◆ **Activity 1**:
Translate this sentence from the text on cold sores into Spanish: "Though unpleasant, cold sores usually heal on their own within 7-10 days."
◆ **Activity 2**:
Continue the text on cold sores, beginning after its final sentence.

◆ **Document text**:

A cold sore is a painful blister that forms on or around your lip, or sometimes around your nose or eyes. It normally starts with a tingling sensation or itch, followed by painful blisters that may eventually break and ooze infectious liquid.
Though unpleasant, cold sores usually heal on their own within 7-10 days.
What causes cold sores?
Cold sores, or fever blisters, are usually caused by herpes simplex virus 1 (HSV 1), which is also called oral herpes to distinguish it from genital herpes, more often caused by herpes simplex virus 2 (HSV 2).
There may be no symptoms at all when you become infected with the herpes simplex virus, although if you do experience symptoms, they may resemble the flu – fever, muscle aches, and swollen glands. The lip blisters, however, may not appear at all at this stage – instead recurring sporadically much later – and, as discussed below, these recurrences especially take place when you are unwell, stressed, rundown, or on your period.
Cold sores are tightly bound to your immunity level
Up to 80% of the population is thought to be infected with herpes simplex virus type 1, yet the majority of us rarely or never show any symptoms at all.
Some of us, though, especially pregnant or breastfeeding mothers and newborn babies, may experience cold sores a few times a year, or even once or twice a month.
In adults, frequent herpes outbreaks indicate low immunity, which may be related to:
- Excessive stress
- Poor diet
- Problems with sleeping
- Hormonal imbalances
- Exposure to extreme weather (intense sun, cold wind, etc.)
In the case of babies, who may become infected from breastfeeding, the frequency of cold sore occurrences is normally due to their defences not yet being well established. Consult your paediatrician for the best course of action if your newborn suffers from a cold sore.
How to deal with a cold sore
A cold sore might not be dangerous but is a big nuisance for kids and adults alike. It itches, hurts, and looks unpleasant on the lip. Furthermore, once you’re infected, it’s not possible to fully eradicate herpes from your system – so the cold sores may continue to return throughout your life. But you can decrease the frequency and intensity of the outbreaks by using antiviral treatments, by boosting your natural defences, and by avoiding triggers. However in some cases cold sores come out without an obvious trigger.
Here’s our advice on speeding up the healing process and relieving the symptoms of cold sores:
- Buy antiviral aciclovir tablets or cream
Antiviral aciclovir helps reduce both the severity and duration of your cold sore. By starting to apply the cream or starting the course of tablets early – as soon as you notice that familiar tingling sensation – you can effectively treat your cold sore. However, if you wait until a few days after the sore breaks out, the treatment is likely to be ineffective, and you’ll have to let the cold sore run its course.

◆ **Excerpted data**:
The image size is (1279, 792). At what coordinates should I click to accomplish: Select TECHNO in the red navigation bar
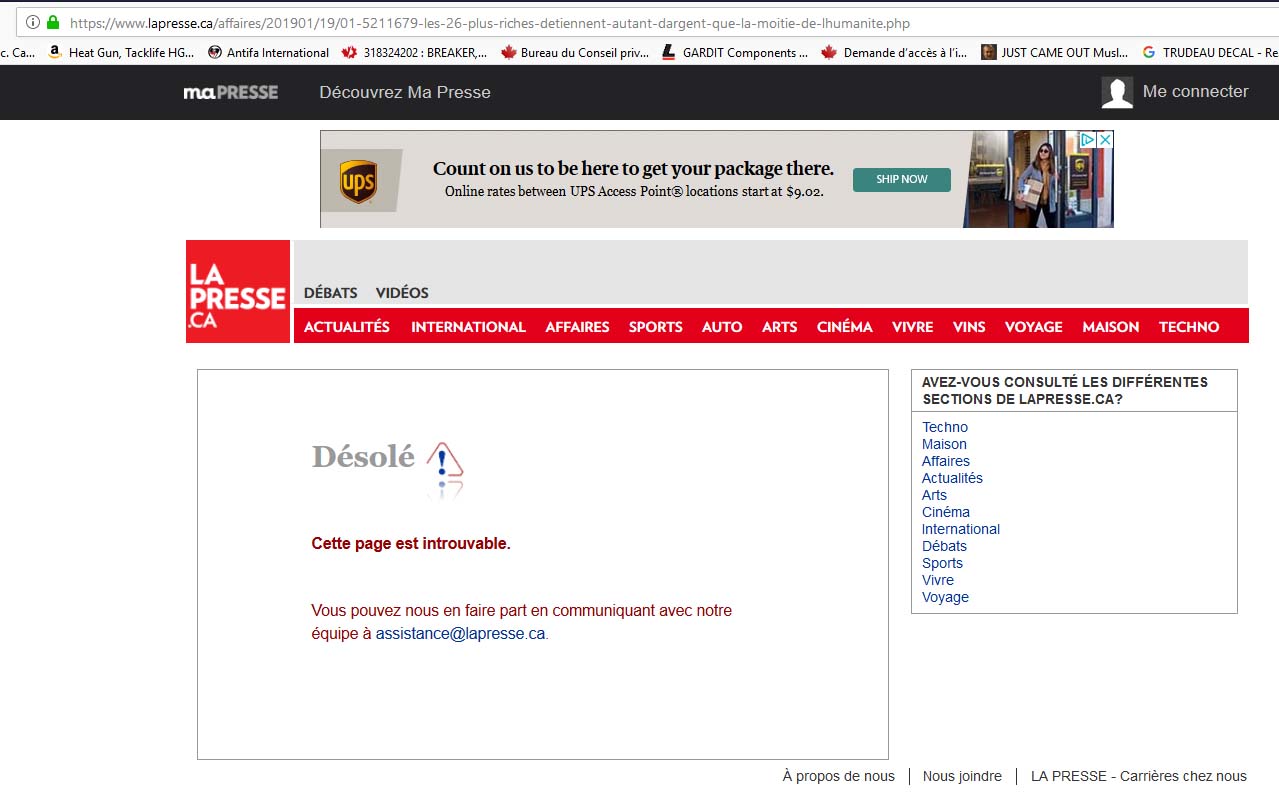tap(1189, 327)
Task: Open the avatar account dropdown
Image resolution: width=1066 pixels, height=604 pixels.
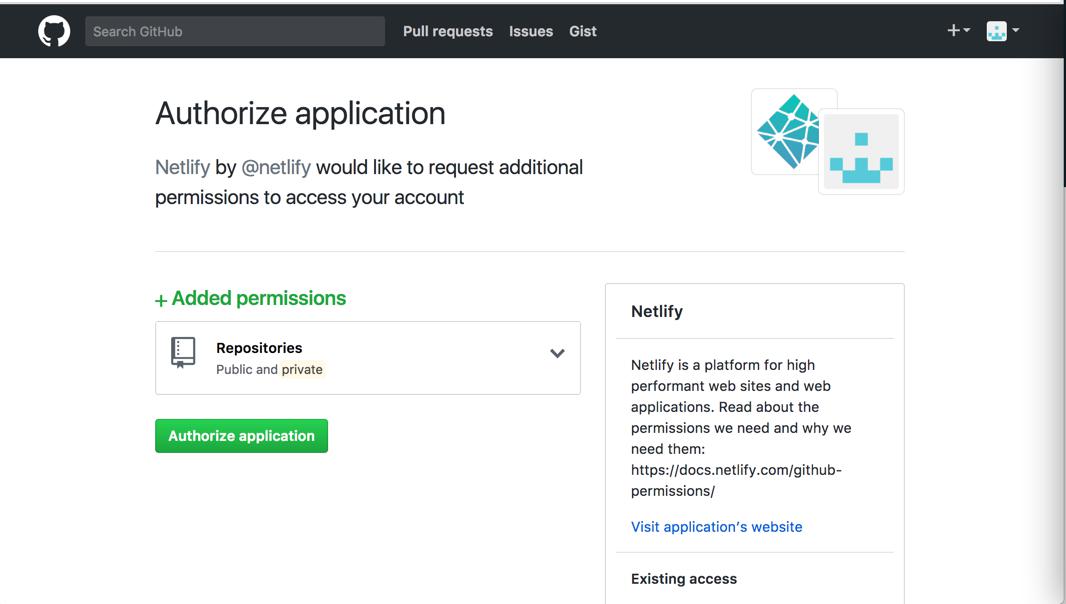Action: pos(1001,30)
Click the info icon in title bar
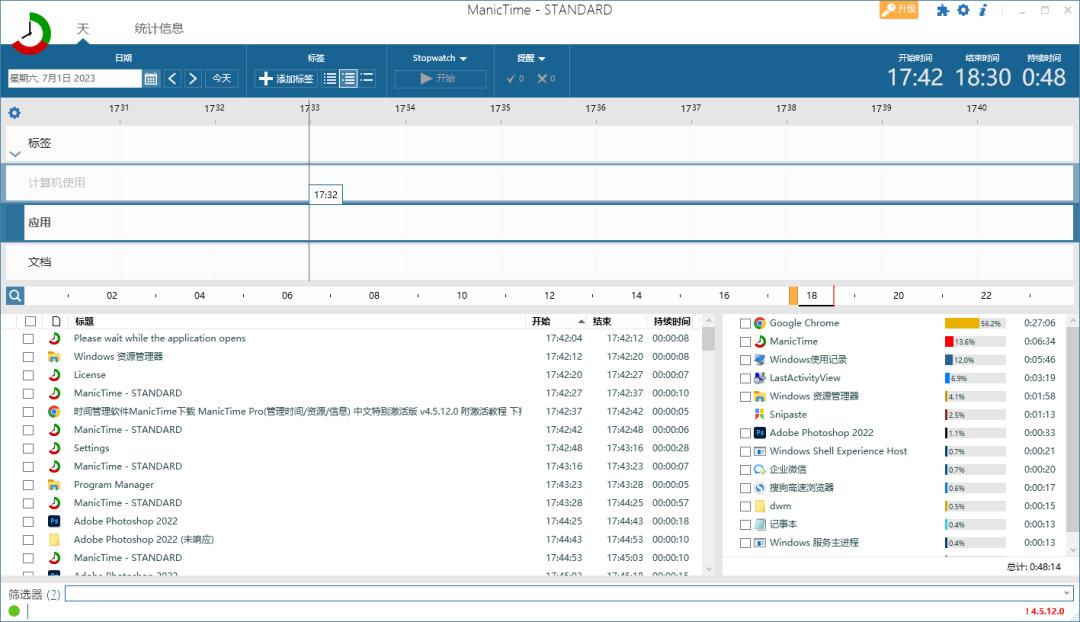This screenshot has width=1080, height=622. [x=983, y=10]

...

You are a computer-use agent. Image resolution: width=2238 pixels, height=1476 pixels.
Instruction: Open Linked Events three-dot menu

◆ **Response 1**:
Aunque son desagradables, los herpes labiales suelen curarse por sí solos en un plazo de 7 a 10 días.

◆ **Response 2**:
- If it’s serious, ask your doctor for oral antiviral drugs
In more serious infections, or when outbreaks of cold sores are especially frequent – such as may be the case with immunodepressed patients – a higher dose of aciclovir (400mg or 800mg) is required. These prolonged or high dose treatments are not available from Dr Fox, and in these circumstances, we advise that you consult a doctor in person.
- Alleviate stress and boost your immunity
An excellent way to protect yourself against herpes is to boost your immunity by avoiding excessive stress, improving sleeping patterns, and eating healthily.
- Avoid cold sore triggers
Cold sores are often triggered by changing weather conditions, especially sunburn (UV light exposure), and cold winds. Protect your lips and delicate skin on your face and around your eyes with creams, lip balms, and UV-sunscreens.
How to avoid infecting people with a cold sore
Herpes can be transmitted through bodily fluids but it’s not that contagious unless you are going through a cold sore outbreak. That’s when you should really be careful about infecting the people closest to you, so:
- Avoid sharing bathroom or kitchen utensils
- Don’t share lip balms or antiviral creams
- Don’t touch the cold sore unless to apply medication
- Wash your hands regularly, particularly before and after using antiviral creams
- Avoid kissing and oral sex
Cold sores aren’t fun, they can make you feel self-conscious, and can be very irritating. But by avoiding the classic triggers of tiredness, stress, and extreme weather, and by learning to react fast and treating your cold sore with antiviral aciclovir before breakouts occur, you can effectively limit how much they affect you.